• _Problem requirements_: Pull out every line of the material that contains the string "width", matching case exactly, and list those lines as they appear.

• _Data section_:
■ ■ ■ ■ ■ ■ ■

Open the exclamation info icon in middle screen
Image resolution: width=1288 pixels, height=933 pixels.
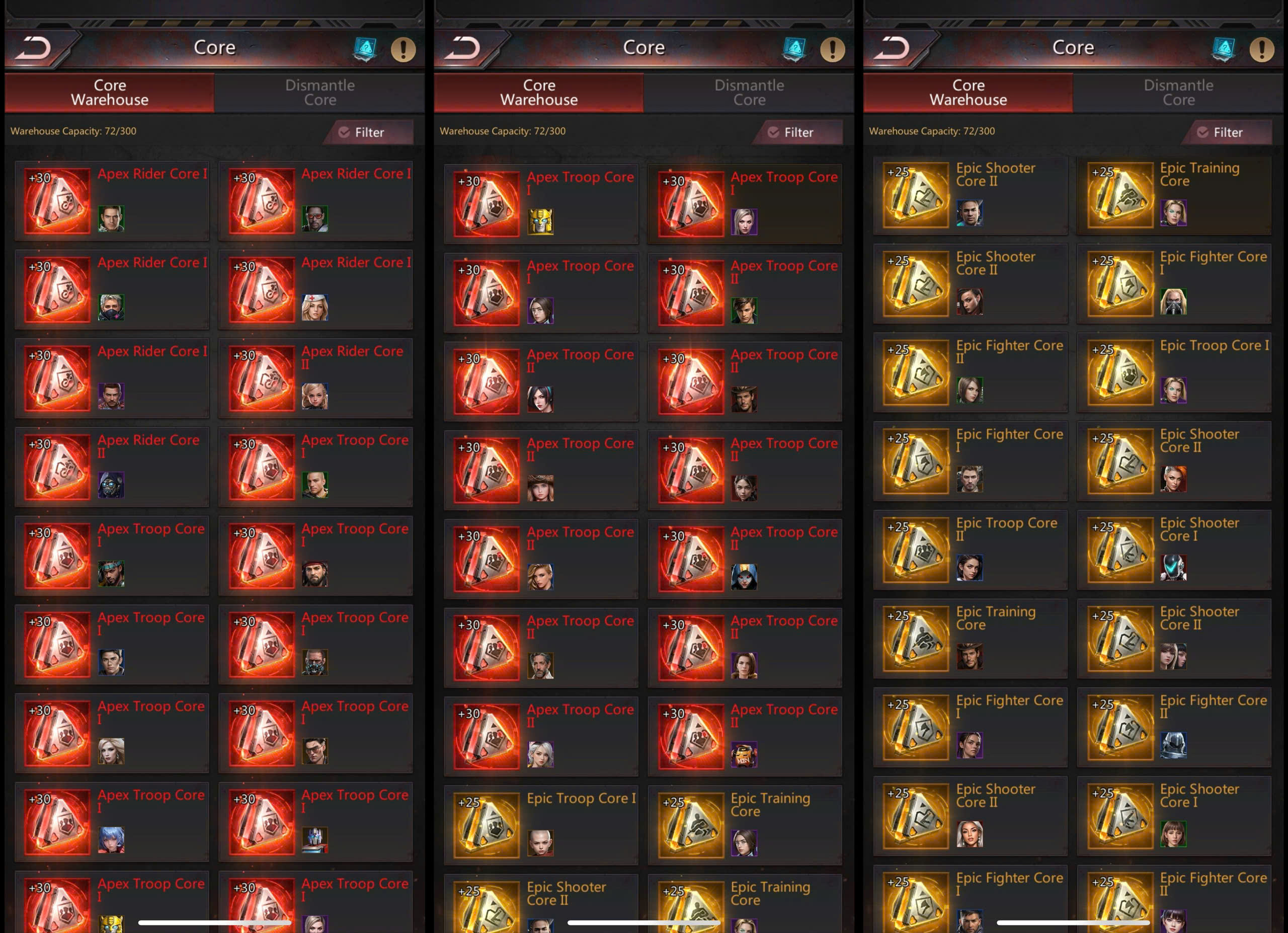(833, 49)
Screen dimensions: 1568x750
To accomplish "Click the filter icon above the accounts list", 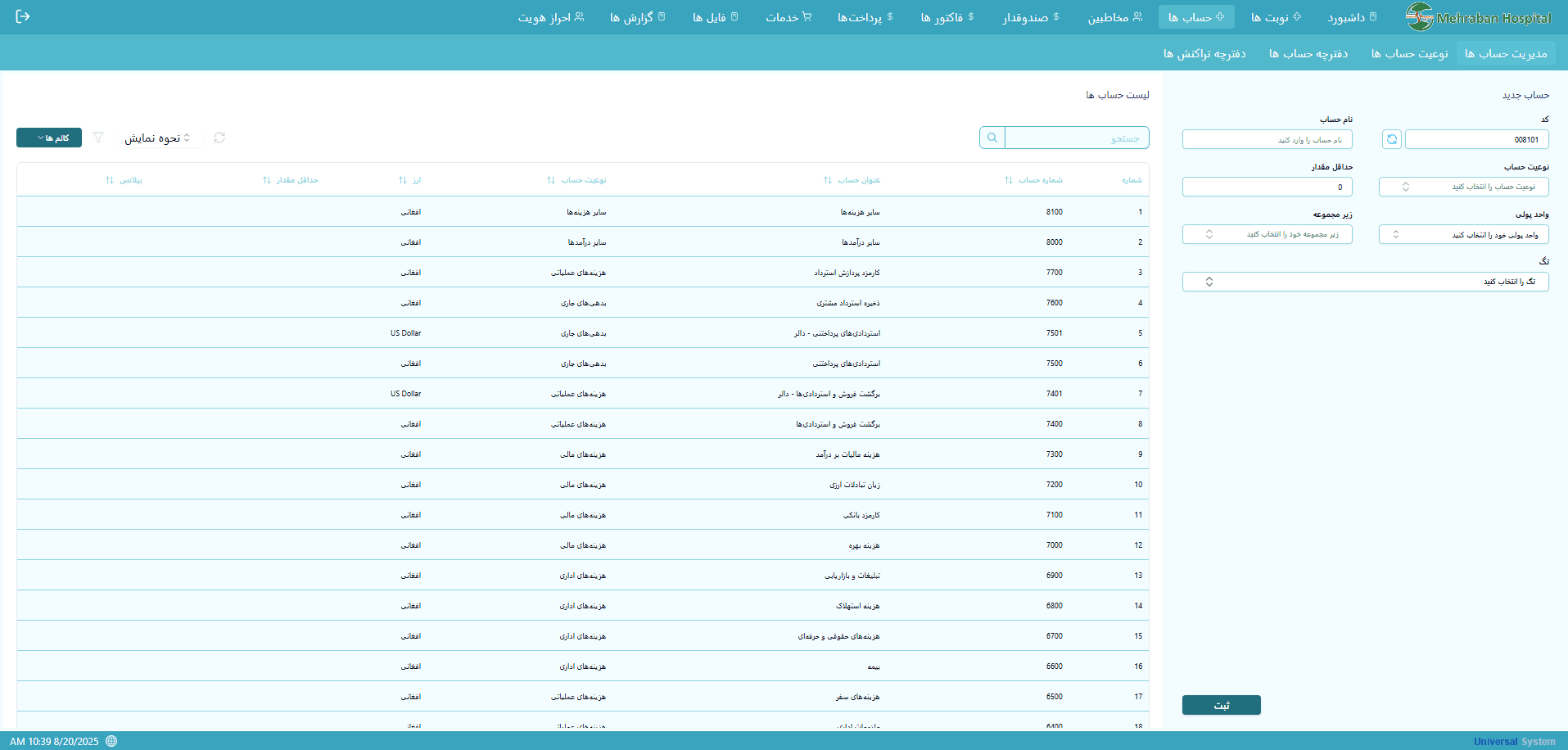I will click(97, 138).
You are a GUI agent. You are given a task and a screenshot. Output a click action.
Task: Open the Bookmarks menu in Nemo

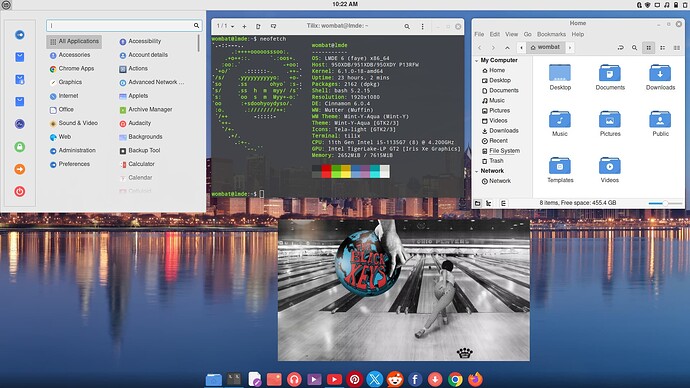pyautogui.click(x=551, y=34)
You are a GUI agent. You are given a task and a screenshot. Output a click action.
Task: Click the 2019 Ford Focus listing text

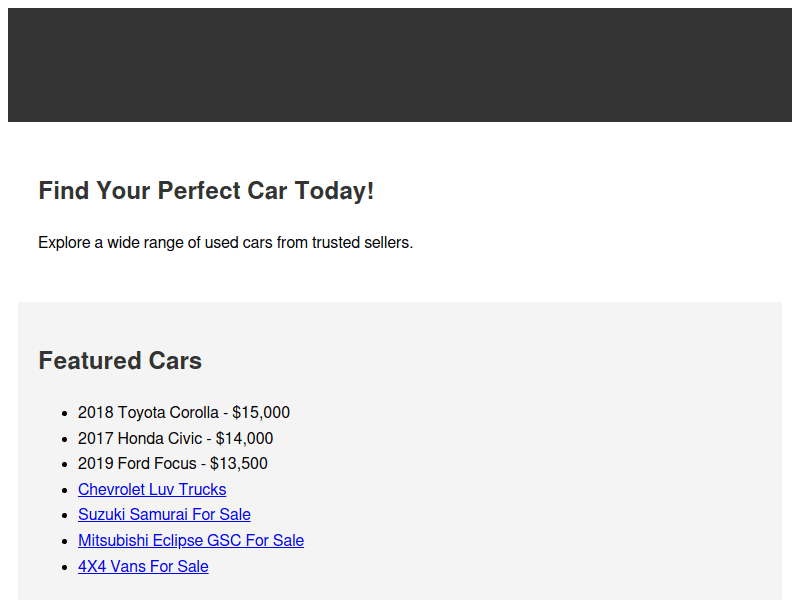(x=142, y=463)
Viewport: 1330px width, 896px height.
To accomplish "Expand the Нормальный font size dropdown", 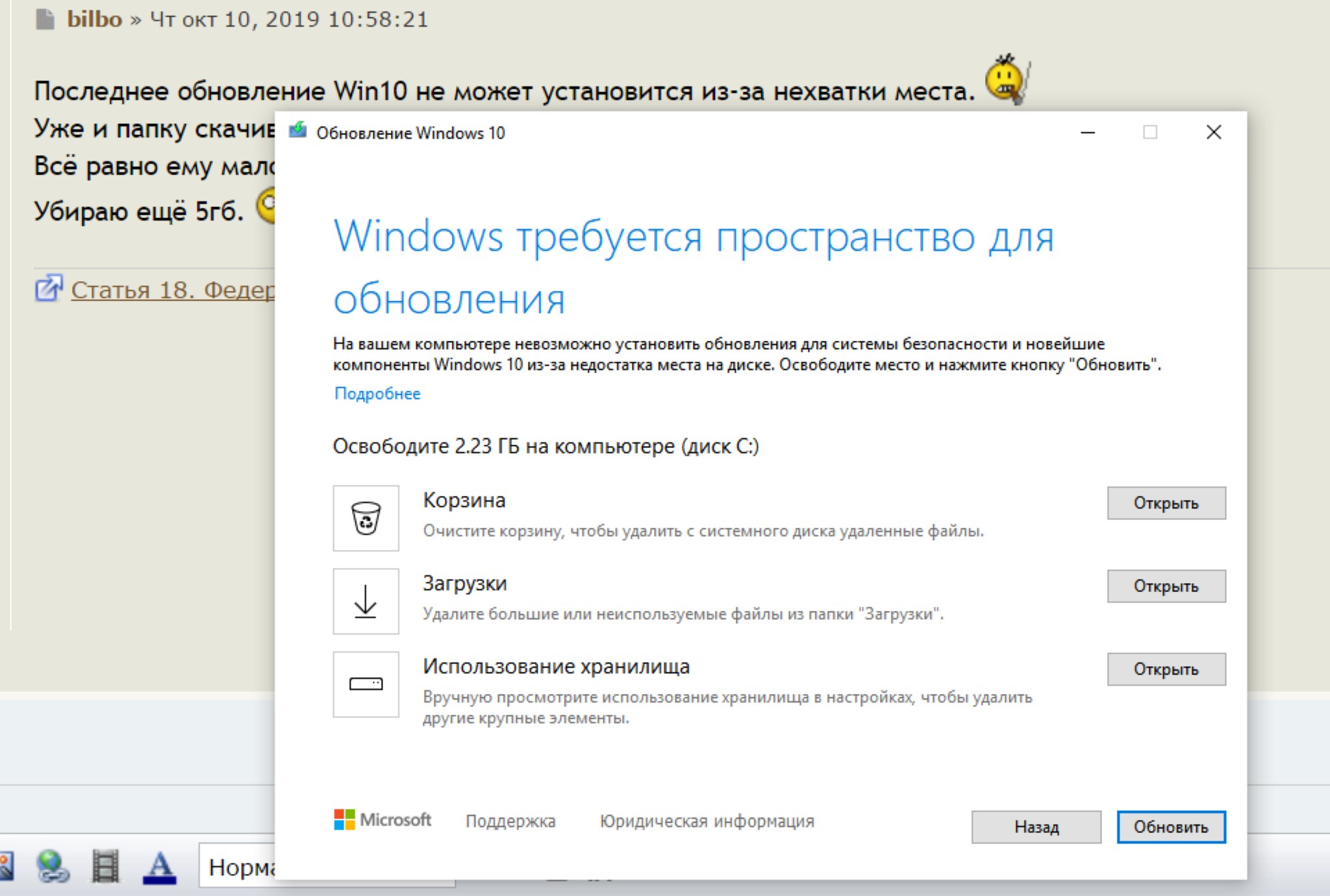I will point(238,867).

■ ■ ■ ■ ■ ■ ■

• _Written reply_:
Image resolution: width=1288 pixels, height=933 pixels.
Viewport: 1330px width, 896px height.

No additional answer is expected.